One day I asked her "When do you play loud?" "When it's important."
"And when do you play soft?"
.............(thinking......)
"When it's important."
Friday, December 19, 2014
Listening, I Surmise, Sometimes, To My Delight, Incorrectly
There are now two instances in which I presume Beethoven to have intended a slur when, in fact, there is none. The first I was aware of was in his First Symphony, in the Minuet movement. The second I heard this morning, again in a Minuet, from Piano Sonata in D, Op. 10, No. 3. Two left-hand chords, the first long, the second short, in a set-up that had "SLUR" written all over it.
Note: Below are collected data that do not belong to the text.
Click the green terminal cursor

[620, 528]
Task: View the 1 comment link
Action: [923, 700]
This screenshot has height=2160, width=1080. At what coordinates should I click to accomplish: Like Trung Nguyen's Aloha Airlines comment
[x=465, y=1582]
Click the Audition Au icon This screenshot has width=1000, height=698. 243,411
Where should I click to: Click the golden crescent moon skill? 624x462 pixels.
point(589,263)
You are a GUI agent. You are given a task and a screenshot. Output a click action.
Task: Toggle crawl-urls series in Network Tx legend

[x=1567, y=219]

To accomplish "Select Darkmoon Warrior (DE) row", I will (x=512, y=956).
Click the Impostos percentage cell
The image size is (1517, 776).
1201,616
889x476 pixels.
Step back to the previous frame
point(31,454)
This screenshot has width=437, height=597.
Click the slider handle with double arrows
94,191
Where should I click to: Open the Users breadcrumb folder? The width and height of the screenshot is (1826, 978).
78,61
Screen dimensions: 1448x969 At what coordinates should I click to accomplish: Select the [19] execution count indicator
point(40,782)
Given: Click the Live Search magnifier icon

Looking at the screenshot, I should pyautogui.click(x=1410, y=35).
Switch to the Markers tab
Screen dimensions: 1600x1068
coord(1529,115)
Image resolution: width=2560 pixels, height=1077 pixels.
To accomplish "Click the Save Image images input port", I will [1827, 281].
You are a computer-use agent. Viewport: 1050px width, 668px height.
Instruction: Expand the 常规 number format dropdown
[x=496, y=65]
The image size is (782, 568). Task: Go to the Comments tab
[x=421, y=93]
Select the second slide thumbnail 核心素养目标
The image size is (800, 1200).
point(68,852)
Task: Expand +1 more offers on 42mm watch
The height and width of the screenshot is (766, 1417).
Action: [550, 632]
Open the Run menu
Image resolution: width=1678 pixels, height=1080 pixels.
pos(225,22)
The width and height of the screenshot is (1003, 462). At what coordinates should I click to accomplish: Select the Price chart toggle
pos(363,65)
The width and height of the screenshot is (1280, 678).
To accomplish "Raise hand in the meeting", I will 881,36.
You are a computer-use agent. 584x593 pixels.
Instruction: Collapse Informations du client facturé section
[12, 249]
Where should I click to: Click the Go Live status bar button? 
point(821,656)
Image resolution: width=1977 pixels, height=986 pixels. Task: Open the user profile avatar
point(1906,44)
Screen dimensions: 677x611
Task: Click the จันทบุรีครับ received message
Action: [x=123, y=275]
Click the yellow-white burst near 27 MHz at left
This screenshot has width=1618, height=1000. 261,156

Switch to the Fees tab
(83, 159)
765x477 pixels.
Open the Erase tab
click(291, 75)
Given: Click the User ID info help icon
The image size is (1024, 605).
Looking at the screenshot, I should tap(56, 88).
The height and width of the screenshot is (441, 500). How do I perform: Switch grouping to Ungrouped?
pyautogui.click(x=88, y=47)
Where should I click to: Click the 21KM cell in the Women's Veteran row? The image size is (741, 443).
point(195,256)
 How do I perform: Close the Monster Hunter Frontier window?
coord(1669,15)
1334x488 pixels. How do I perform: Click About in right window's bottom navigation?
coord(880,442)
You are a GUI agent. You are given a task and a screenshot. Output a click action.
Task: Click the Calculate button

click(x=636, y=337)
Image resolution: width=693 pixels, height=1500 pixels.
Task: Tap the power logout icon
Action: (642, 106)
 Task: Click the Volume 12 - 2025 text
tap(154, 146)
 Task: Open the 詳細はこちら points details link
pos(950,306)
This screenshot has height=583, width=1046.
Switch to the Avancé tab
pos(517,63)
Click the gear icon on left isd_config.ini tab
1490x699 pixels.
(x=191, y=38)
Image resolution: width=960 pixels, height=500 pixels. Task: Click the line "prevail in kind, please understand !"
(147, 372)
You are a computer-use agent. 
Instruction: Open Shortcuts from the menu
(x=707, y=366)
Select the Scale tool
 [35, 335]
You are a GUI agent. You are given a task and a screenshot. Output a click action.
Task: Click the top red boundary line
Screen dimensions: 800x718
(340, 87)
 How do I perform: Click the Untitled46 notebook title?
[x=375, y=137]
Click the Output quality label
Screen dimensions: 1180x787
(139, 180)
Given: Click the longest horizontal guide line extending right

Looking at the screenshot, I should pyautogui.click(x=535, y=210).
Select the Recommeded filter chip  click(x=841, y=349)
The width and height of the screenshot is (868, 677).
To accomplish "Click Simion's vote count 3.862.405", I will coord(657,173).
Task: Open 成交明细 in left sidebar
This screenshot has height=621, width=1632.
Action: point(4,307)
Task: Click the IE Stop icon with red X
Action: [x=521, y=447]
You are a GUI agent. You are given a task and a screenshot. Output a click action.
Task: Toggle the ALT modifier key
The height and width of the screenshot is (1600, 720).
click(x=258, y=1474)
Except that in each case there was none.
'
The first case was vivid enough to cause me to check to score when I returned home from the concert. It was, in fact, the most vivid single event of the whole evening which was singularly lacking in humor, except for this one detail. It is true that I went to the all-Beethoven concert out of curiosity to see whether a conductor of my generation (in fact, a classmate from Oberlin) could actually get the NYPhilharmonic to observe Beethoven's articulations correctly after lifetimes of doing them by ear, i.e., a la 19th-century esthetics, i.e., wrong. To my surprise they did very well, the proof being that this one absence-of-slur stood out.
The second instance involved my young computer animator student: After going to some pains to get him to finger the chords so as to connect them so as to assure the proper balance between them, he played the progression perfectly as notated, unslurred, and burst out laughing. "That is the point of the whole piece!" Deception. Surprise.
In each case unforgettable delight.
I wouldn't have missed it for the world. Neither would he. Took some digging but yielded pure gold.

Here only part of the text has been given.